Branchen | China | E-Commerce
Während der traditionelle Einzelhandel das Gesamtjahr 2020 mit einem dicken Umsatzminus abschließen dürfte, freut sich die Online-Sparte über zweistellige Wachstumsraten.
13.10.2020
Von Roland Rohde | Hongkong
Chinas Einzelhandelsumsatz wuchs 2019 laut Angaben des nationalen Statistikamtes nominal um 8 Prozent gegenüber dem Vorjahr. Für chinesische Verhältnisse war das ein eher bescheidenes Ergebnis, das zudem durch den boomenden E-Commerce zustande kam. Während der traditionelle Offline-Einzelhandel nach Berechnungen von Germany Trade & Invest nur ein Wachstum von 5 Prozent erzielte, kam die Online-Sparte auf ein Plus von rund einem Fünftel.

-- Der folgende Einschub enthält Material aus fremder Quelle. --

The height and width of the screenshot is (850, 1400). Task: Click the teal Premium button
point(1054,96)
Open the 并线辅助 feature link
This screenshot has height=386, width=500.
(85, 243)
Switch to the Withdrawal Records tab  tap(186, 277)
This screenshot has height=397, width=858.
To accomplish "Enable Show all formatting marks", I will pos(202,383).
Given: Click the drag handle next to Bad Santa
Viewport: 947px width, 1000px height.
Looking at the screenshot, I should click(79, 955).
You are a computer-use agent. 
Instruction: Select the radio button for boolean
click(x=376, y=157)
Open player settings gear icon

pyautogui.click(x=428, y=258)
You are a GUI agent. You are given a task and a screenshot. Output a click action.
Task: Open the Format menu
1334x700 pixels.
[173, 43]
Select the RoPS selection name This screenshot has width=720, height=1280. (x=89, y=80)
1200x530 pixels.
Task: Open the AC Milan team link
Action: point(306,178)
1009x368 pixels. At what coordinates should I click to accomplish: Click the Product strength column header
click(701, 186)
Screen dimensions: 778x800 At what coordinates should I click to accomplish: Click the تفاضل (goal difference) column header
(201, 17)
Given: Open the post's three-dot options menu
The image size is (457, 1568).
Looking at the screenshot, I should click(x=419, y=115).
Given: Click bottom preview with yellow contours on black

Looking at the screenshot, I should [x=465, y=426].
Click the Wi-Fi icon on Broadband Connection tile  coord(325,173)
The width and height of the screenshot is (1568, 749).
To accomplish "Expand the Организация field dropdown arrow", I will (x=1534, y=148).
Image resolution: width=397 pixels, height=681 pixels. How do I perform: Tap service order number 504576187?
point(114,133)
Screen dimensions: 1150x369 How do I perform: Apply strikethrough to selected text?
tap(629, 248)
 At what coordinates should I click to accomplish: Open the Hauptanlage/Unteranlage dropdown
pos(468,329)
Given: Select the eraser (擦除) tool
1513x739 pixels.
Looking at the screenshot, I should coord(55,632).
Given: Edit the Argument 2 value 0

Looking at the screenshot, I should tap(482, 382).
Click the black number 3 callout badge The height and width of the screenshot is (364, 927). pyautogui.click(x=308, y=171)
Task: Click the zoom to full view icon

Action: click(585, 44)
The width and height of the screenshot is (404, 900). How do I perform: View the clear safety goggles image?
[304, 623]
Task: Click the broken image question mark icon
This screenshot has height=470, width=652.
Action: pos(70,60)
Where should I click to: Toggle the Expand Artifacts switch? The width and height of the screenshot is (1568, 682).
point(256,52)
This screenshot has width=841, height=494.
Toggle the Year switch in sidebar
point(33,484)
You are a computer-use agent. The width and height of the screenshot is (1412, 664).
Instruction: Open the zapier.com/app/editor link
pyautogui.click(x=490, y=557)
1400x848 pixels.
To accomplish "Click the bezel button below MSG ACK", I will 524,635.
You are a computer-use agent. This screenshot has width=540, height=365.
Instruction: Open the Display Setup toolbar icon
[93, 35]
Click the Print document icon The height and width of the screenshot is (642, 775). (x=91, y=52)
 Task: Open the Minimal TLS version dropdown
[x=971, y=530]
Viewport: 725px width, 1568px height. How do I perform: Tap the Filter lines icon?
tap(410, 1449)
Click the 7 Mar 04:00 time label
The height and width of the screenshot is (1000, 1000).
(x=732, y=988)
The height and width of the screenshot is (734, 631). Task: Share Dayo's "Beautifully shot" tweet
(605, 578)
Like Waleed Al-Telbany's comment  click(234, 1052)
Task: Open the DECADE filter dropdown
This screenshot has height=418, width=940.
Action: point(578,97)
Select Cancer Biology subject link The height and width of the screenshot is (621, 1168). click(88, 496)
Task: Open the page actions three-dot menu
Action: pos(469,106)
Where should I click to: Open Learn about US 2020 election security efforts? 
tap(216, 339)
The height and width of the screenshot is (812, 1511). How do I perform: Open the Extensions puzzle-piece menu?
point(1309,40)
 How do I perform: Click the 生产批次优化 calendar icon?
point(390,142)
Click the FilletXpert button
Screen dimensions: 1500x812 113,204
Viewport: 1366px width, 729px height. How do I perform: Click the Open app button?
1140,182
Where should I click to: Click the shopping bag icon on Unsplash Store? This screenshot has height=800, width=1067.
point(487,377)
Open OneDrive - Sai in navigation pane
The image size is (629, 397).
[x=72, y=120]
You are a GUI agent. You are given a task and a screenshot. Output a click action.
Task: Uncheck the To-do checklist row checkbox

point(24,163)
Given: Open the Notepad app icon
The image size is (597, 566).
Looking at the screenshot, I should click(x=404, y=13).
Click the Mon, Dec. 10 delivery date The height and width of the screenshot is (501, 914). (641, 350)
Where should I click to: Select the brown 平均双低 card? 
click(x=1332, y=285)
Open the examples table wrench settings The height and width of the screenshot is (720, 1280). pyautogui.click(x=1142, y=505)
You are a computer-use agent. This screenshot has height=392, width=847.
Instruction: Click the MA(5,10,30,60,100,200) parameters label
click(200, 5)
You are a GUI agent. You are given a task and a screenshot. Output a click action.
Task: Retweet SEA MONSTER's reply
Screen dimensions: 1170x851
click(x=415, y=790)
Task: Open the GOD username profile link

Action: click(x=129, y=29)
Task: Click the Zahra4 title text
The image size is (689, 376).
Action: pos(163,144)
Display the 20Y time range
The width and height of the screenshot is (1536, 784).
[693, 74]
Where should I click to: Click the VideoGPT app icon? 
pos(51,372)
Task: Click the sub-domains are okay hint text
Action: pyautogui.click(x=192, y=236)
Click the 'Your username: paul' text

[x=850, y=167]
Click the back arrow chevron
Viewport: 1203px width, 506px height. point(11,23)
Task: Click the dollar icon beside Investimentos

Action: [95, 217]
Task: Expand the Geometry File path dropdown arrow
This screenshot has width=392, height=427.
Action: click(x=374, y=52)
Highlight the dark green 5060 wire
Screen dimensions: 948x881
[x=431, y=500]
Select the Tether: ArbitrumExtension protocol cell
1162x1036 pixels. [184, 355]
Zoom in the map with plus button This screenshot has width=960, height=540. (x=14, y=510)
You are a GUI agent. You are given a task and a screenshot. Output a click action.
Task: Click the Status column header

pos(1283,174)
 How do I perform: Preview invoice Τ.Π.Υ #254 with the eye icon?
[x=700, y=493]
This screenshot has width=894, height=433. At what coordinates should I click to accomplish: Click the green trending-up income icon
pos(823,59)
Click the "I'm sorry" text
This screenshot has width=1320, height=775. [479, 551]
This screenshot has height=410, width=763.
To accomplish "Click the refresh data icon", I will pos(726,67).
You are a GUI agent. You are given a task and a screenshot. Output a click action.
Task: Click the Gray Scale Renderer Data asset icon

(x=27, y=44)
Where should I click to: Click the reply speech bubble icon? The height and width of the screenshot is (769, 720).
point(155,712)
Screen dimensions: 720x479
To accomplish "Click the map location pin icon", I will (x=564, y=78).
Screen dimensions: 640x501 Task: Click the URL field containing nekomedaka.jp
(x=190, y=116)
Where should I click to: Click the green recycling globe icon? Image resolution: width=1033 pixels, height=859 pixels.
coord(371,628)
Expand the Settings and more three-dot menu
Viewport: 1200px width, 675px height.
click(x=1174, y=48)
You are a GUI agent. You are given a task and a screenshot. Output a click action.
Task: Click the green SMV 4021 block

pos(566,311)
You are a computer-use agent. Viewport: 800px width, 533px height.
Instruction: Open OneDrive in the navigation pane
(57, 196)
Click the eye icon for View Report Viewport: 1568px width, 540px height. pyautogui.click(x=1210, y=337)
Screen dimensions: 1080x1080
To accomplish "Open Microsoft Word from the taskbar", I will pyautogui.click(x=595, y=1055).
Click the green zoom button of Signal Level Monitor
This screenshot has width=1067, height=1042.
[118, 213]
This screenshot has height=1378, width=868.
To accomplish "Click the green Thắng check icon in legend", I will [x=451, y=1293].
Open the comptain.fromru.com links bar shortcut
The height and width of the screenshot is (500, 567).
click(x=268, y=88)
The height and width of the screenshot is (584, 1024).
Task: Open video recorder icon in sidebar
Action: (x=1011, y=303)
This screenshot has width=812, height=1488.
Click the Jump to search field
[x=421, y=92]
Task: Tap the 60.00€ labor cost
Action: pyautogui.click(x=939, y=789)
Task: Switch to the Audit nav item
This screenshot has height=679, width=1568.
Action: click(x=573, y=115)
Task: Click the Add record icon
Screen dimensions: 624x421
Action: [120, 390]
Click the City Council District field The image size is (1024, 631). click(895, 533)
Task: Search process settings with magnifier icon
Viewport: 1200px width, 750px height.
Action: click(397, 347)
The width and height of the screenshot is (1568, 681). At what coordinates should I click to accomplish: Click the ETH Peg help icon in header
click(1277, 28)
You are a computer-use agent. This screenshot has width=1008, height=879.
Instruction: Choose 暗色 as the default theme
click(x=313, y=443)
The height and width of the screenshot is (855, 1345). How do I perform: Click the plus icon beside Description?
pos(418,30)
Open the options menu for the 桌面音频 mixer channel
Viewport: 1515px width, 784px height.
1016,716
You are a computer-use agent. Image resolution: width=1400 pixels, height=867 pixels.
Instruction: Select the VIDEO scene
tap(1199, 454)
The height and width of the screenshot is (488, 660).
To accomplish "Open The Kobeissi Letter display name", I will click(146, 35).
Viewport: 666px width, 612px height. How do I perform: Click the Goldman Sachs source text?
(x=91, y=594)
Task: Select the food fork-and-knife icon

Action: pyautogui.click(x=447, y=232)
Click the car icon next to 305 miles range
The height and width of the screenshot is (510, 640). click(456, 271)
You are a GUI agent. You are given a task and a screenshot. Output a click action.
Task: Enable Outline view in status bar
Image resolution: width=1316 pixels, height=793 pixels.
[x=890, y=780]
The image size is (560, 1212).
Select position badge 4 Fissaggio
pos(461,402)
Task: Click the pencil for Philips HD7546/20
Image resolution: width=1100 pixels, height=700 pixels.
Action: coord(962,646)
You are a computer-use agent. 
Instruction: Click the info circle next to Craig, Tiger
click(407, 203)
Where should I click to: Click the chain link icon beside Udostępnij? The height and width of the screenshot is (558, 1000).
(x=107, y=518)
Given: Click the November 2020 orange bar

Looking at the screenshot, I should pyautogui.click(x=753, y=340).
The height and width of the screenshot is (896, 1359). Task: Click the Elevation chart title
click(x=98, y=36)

Insgesamt summierte sich der online getätigte Einzelhandelsumsatz 2019 auf gut 1,5 Billionen US-Dollar (US$). Betrachtet man nur den Umsatz mit Waren, ergab sich für die Online-Sparte ein Wert von 1,2 Billionen US$. Gemessen am gesamten Einzelhandelsgeschäft (mit Konsumwaren) in Höhe von knapp 6 Billionen US$ kam dies einem Anteil von 21 Prozent gleich. Für den Zeitraum Januar bis August 2020 ergab sich sogar eine entsprechende Rate von fast 25 Prozent.
Die Coronakrise hat dem Online-Handel zudem eine Sonderkonjunktur beschert. Der E-Commerce konnte zahlreiche zusätzliche Kunden gewinnen, zu denen vor allem wenig technikaffine und ältere Menschen zählten. Sie dürften nun erfahren haben, wie praktisch und einfach das Einkaufen via Internet sein kann. Auch nachdem China im Frühjahr/Sommer 2020 im Inneren weitgehend zum Alltag zurückkehrte, blieben viele bei der Stange.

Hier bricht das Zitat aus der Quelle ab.